◆ Work request ◆
In the meeting report below, how many written comments did Cody Marxer say had been received about the Mile Creek RV project?

◆ Extract to read ◆

A large portion of the public attend the MCPB meeting to submit comments and feedback. Folks expressed worry about the implications on traffic, water availability, and preserving the character of Sheridan. Adding 200 people does not make sense, explained neighbor Gary Hilliker, who expressed support for 10-15 lots instead of 50.
Remitz explained the price of building and materials had gone up over the last year. It’s virtually impossible to do affordable housing for 10-15 units, he said, and estimated the project costs at $20 million. Remitz appeared frustrated because he sees the development as an opportunity to help, and with other projects in Three Forks and Townsend, this subdivision would increase housing, something Sheridan desperately needs.
April Gerth, who joined the MCPB in 2020, pushed back. She said she’d been inundated with letters complaining about the subdivision. “No one talks about Covid anymore, they talk about the subdivision,” said Gerth.
With the project only in the pre-application process, the MCPB did not make any decisions during the Jan. 31 meeting. They will host a public hearing on the project in the future.
PRE-APP FOR MILE CREEK RANCH RV PARK AND RESORT
Madison County planner Cody Marxer kicked off the next phase of the evening with a description of the Mile Creek RV project south of Cameron. “We have received to date upwards of 17 phone calls in two weeks and 47 written comments,” Marxer said.
Brian Mason, who proposed the RV park near Sheep Creek Road by the gravel pit, explained one day the idea just hit. “It’s been a dream of mine to come out here and figure out how to sustain myself, make a living for me and my family,” Mason said. He has traveled to the area with his family for over a decade.
Mason laid out five guiding principles for the Mile Creek Ranch RV Park: 1) locate new development close to existing services and communities, 2) protect river corridors, 3) preserve our most productive agriculture lands, 4) new development should pay its own way, 5) respect private property rights.

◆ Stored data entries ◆
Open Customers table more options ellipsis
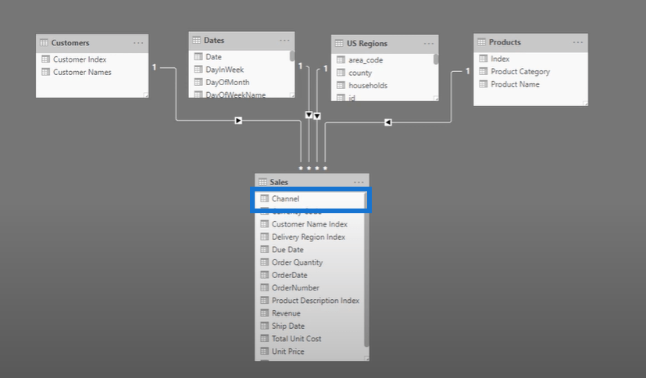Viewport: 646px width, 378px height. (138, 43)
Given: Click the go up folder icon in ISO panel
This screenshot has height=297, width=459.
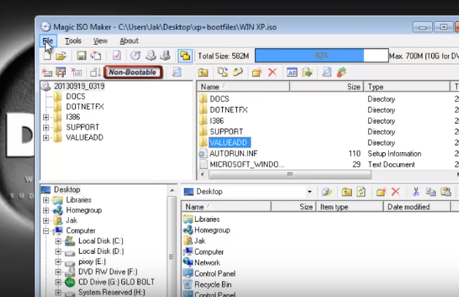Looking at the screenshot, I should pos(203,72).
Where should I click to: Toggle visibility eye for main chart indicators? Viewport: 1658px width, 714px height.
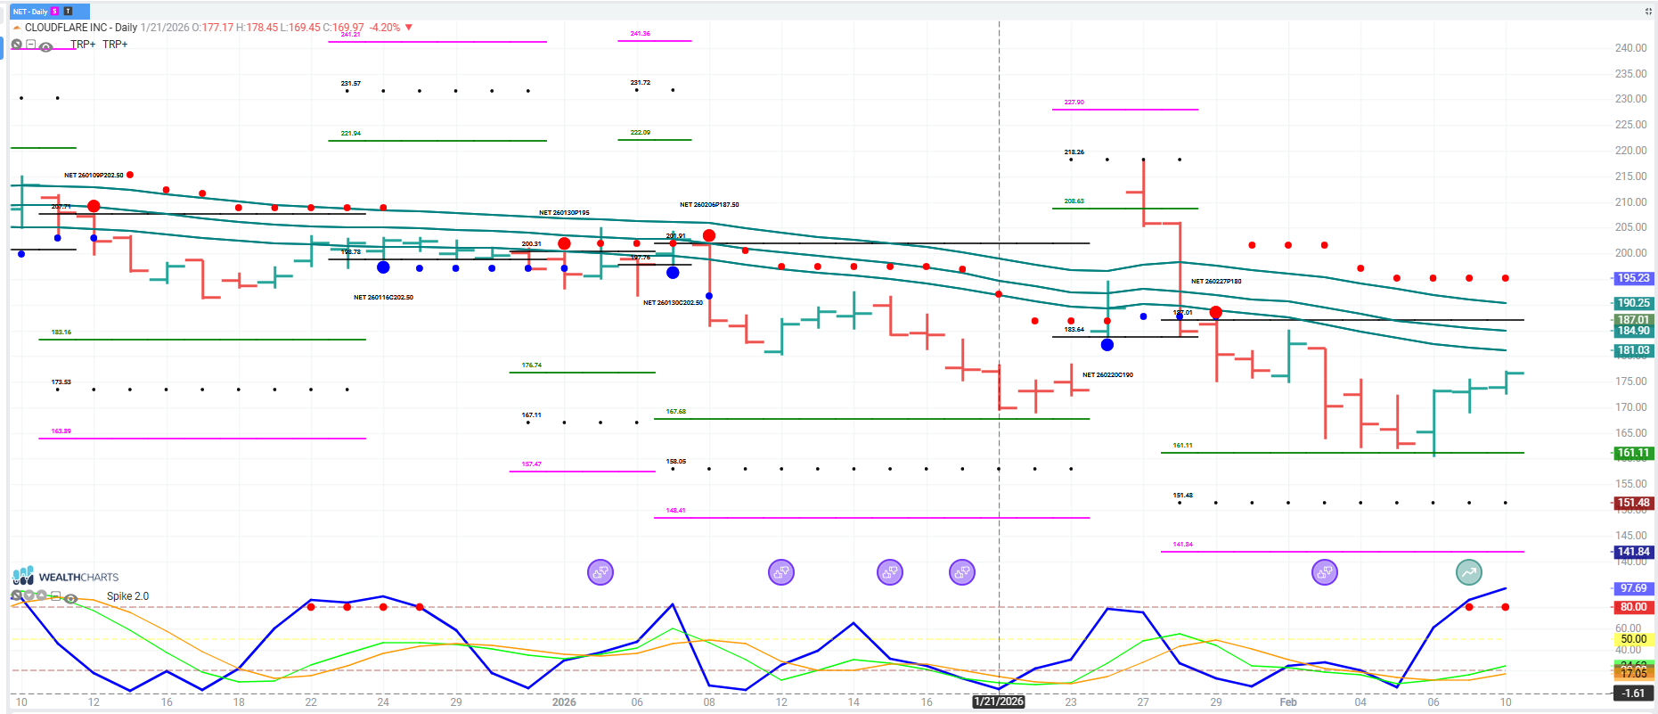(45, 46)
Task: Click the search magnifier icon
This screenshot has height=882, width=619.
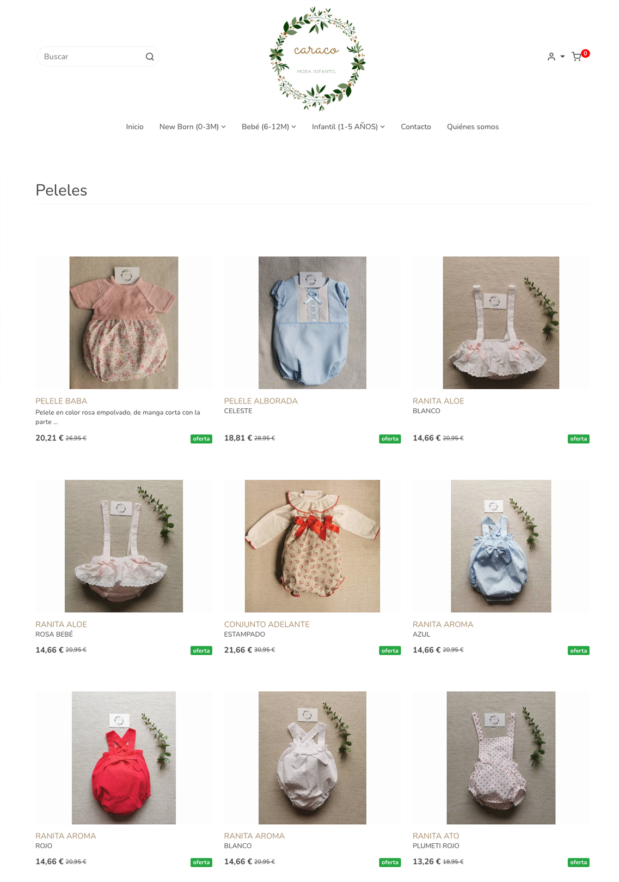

◆ The completed task ◆
47 written comments.